Professor Dame Tina Lavender leads the Midwifery and Women’s Health program at the University of Manchester (United Kingdom). This research program centers on the prevention of prolonged labor, with emphasis on use of the partograph. Dame Tina has worked extensively in East, Central and South Africa on this issue and related midwifery research. Last year, Professor Lavender was honored for her outstanding commitment, determination, and leadership toward improving clinical outcomes, women’s childbirth experiences, and midwifery practice when she was appointed a Dame Commander of the Order of the British Empire.

Having witnessed the impact of the partograph during her work in various regions of the world, she has facilitated the development of a number of resources in support of the tool for managing labor. In addition to the 2009 Cochrane systematic review of the partograph, she has also conducted research to assess the effectiveness of a partograph e-learning tool, midwives’ views of the partograph, and barriers to its implementation. Dame Tina was a key participant at the 2011 meetingRevitalizing the Partograph,” a collaboration between Fistula Care and the Maternal Health Task Force. That expert meeting reviewed the evidence base for the partograph’s effectiveness, identified barriers to partograph use and feasible strategies for overcoming them, and discussed future research needs.

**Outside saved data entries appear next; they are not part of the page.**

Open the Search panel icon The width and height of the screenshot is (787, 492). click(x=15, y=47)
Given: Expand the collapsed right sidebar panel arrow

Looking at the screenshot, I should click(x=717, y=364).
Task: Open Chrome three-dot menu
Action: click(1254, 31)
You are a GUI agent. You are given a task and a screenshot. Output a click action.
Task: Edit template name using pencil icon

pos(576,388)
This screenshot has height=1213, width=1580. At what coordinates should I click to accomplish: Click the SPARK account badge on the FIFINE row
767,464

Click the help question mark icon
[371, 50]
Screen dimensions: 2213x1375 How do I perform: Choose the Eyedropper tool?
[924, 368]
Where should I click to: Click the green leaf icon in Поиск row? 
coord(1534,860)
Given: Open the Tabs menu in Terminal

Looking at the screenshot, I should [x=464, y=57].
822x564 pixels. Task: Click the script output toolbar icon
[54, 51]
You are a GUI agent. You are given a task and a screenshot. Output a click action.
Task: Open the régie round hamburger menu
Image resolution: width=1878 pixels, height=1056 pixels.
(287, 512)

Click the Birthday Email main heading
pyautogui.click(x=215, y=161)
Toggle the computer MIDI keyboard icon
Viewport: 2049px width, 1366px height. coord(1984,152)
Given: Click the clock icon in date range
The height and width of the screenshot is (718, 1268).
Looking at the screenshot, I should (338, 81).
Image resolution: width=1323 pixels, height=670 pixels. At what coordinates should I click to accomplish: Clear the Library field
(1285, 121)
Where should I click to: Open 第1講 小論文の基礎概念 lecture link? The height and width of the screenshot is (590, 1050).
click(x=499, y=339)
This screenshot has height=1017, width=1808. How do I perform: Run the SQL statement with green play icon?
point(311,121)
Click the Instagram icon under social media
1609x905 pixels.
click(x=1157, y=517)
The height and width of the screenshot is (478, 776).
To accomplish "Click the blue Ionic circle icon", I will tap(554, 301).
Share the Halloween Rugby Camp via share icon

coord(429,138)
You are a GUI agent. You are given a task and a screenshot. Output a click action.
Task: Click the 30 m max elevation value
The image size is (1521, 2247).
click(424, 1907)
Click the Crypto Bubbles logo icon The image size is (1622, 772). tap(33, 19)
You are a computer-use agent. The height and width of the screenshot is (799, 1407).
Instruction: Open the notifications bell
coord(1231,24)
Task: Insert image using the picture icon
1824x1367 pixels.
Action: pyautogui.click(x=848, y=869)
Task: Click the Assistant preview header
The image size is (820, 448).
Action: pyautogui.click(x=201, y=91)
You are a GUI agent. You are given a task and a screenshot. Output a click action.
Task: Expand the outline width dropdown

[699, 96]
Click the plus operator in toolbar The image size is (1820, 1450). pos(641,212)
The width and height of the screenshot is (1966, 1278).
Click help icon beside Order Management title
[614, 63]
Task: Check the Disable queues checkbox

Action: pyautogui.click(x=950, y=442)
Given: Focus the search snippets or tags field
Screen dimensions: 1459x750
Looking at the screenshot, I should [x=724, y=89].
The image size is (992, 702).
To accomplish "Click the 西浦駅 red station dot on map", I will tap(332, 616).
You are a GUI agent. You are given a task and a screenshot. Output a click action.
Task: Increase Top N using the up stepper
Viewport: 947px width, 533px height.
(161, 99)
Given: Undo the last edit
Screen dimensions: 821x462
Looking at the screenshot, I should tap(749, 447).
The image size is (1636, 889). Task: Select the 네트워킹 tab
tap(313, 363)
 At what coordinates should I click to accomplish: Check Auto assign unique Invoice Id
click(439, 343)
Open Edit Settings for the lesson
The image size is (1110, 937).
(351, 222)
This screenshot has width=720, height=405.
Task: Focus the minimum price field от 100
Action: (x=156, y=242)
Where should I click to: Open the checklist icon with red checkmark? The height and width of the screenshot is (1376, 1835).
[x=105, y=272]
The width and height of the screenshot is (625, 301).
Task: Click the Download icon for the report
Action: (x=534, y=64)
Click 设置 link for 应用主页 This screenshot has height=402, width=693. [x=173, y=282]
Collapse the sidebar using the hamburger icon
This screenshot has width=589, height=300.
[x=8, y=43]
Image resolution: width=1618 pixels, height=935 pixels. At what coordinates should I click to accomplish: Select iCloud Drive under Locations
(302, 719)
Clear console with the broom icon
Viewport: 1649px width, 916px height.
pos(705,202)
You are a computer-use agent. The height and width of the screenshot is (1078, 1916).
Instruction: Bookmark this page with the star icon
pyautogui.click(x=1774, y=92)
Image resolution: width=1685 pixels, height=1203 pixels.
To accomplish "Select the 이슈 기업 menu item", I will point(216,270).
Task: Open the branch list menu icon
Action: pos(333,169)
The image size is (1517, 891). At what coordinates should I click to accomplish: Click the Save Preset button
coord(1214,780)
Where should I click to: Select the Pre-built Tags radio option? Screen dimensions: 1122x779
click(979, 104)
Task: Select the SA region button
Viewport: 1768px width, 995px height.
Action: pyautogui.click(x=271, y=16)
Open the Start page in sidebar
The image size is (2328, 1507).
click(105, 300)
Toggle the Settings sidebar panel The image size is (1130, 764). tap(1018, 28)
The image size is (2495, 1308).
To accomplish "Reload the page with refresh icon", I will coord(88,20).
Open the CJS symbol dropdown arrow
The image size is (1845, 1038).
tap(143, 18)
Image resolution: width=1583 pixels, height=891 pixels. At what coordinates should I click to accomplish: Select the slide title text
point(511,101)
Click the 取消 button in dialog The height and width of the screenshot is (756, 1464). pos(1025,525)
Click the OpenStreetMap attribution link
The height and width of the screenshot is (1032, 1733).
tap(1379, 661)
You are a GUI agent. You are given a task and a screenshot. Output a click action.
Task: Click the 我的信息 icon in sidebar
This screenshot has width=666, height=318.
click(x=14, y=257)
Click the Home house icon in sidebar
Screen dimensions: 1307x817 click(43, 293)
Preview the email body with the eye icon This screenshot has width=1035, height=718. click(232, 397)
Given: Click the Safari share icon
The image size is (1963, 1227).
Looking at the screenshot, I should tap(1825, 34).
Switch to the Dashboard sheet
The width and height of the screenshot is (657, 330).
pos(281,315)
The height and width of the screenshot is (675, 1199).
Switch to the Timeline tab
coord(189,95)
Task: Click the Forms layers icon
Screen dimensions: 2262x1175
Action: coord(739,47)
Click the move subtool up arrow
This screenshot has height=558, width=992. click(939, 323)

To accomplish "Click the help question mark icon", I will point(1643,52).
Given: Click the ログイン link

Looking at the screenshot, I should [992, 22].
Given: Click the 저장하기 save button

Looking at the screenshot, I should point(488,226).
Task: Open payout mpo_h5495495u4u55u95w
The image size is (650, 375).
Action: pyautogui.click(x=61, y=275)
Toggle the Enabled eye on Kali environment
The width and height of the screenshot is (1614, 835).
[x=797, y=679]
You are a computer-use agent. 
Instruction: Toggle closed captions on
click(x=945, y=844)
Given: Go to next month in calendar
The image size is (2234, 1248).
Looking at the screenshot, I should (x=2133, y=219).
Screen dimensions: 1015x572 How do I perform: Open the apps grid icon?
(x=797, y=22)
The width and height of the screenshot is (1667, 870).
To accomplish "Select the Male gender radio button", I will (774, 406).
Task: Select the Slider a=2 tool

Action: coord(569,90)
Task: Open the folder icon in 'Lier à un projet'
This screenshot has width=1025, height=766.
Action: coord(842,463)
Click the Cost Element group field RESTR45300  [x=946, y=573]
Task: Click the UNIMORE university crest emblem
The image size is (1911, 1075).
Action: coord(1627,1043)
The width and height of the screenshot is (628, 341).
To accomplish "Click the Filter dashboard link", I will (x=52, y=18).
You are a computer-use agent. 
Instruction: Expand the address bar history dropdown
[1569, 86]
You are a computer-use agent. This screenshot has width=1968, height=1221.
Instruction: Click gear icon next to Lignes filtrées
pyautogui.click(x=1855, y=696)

The partograph is an important decision-making tool for preventing and managing prolonged and obstructed labor: the cause of obstetric fistula. Fistula Care promotes correct and consistent partograph use for monitoring labor progress as a key fistula prevention activity. It is designed to serve as an inexpensive and simple “early warning system” for identifying complications during childbirth. Dame Tina has made groundbreaking additions to the limited research available on the partograph, which remains severely underutilized despite demonstrated benefits in improving birth outcomes and its great potential in low-resource settings. Dame Tina’s research focuses not only on preventing prolonged and obstructed labor, but also on improving the support available for women living with obstetric fistula and other associated maternal morbidities.

This year, following up on the main recommendation of the 2011 international meeting on the partograph and with support from the Bill and Melinda Gates’ Foundation, Fistula Care is collaborating with the University of Manchester on an exciting new research project to review the evidence around all labor monitoring tools, including the partograph. This aims to gain a deeper understanding of ‘what works and what doesn’t’, which is essential to tackling the real-life barriers to effective management of prolonged labor.

Dame Tina is dedicated to strengthening prevention efforts through education programs, such as a cross-national master’s degree program in midwifery and women’s health for institutions in the UK and Africa. She is also a Visiting Professor at the University of Nairobi and an examiner at the University of Malawi. Dame Tina is joint editor-in-chief of the British Journal of Midwifery and the African Journal of Midwifery and Women’s Health, a source of contemporary midwifery research and information free to African midwives. She continues to travel around the world both professionally and for volunteer service, which has led to collaboration with the Africa Midwives Research Network and East, Central and Southern Africa College of Nursing.